This is the repo for ACL 2026 paper "Hierarchical Policy Optimization for Simultaneous Translation of Unbounded Speech". It only contains the RL post-training part. For SFT, please refer to InfiniSST repo.
We provide slurm script to run it on 3 8xH100 nodes.
bash docker_sbatch_3node.sh YAML_NAME You can find the following yaml files under examples/configs
For En-Zh
- grpo_infinisst_4b_laal0.5_as_tgtq-5.0 (multiplier=1)
- grpo_infinisst_4b_laal0.5_as_tgtq-5.0_m{2...6} (multiplier=2...6)
For En-De
- grpo_infinisst_4b_laal0.5_as_tgtq-5.0_de (multiplier=1)
- grpo_infinisst_4b_laal0.5_as_tgtq-5.0_de_m{2...6} (multiplier=2...6)
For En-Ja
- grpo_infinisst_4b_laal0.5_as_tgtq-5.0_ja (multiplier=1)
- grpo_infinisst_4b_laal0.5_as_tgtq-5.0_ja_m{2...6} (multiplier=2...6)

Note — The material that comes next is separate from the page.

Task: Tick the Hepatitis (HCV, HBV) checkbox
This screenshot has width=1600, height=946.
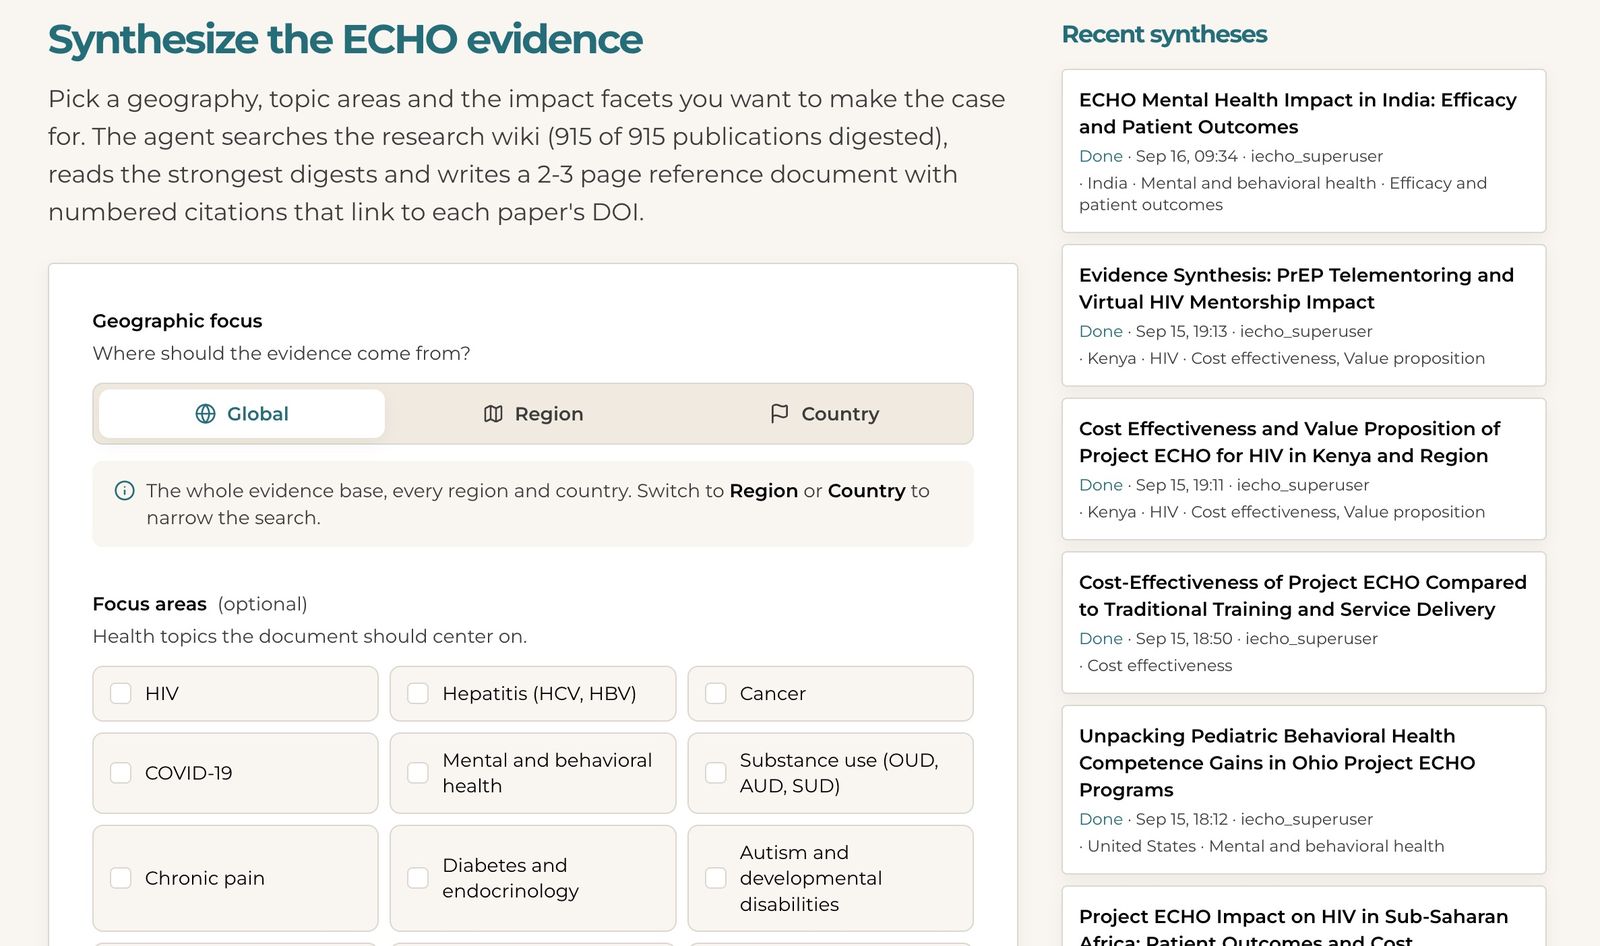Action: click(x=418, y=693)
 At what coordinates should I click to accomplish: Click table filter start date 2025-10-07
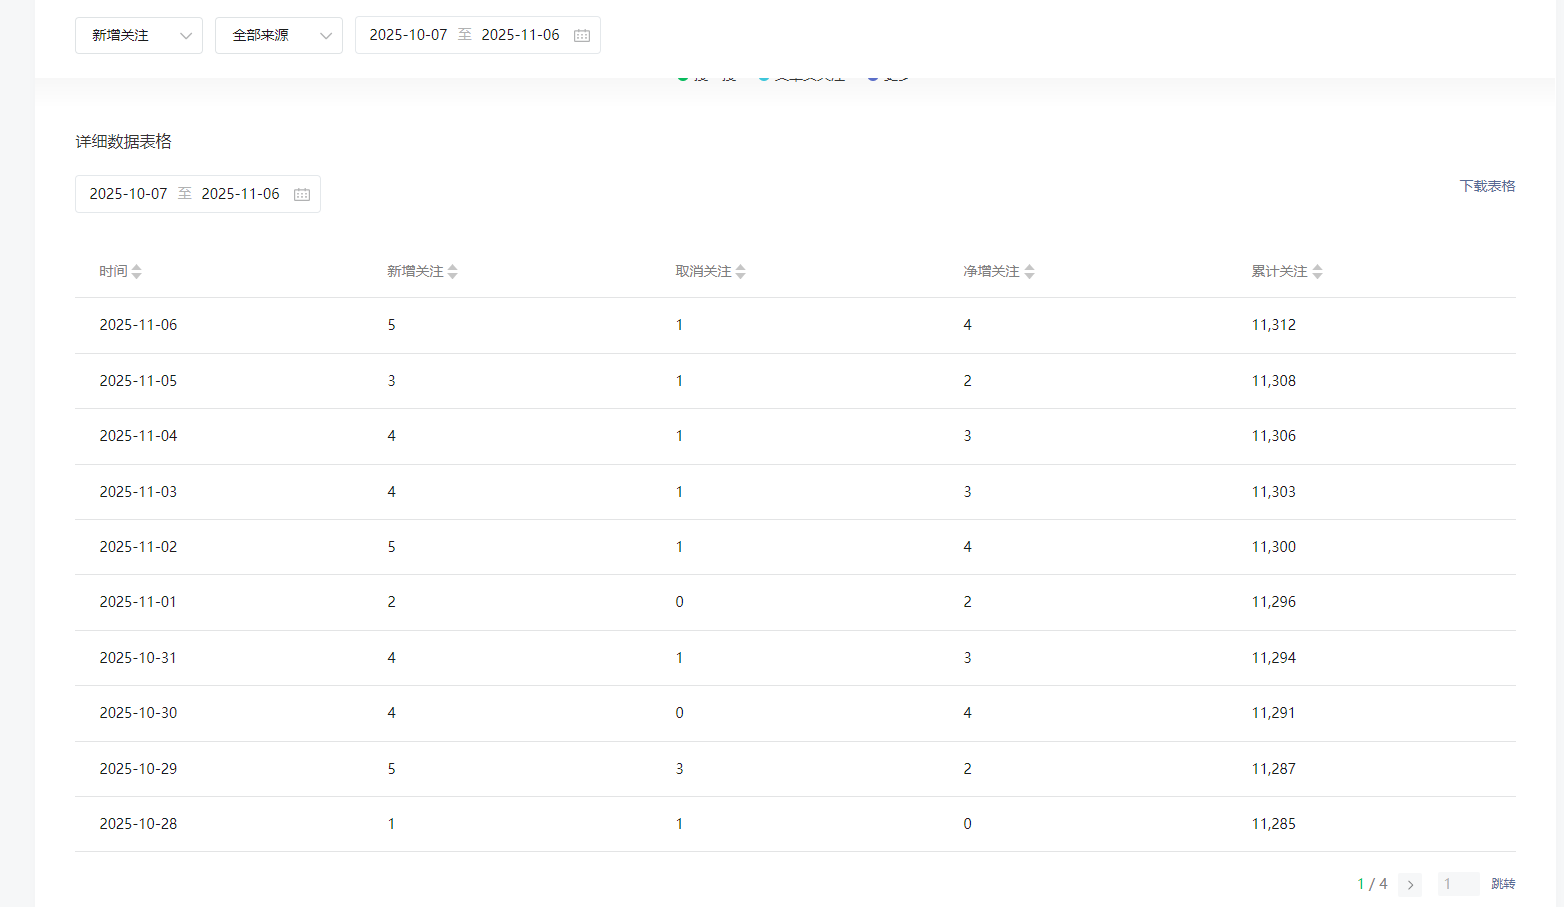click(128, 194)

Running this requires the SFT model checkpoint, the speech data pre-encoded into features with the speech encoder, and a docker container.
We provide the example SFT checkpoint for en-zh [here], and the example pre-encoded data [manifest] [encoded feature] and the docker image [here].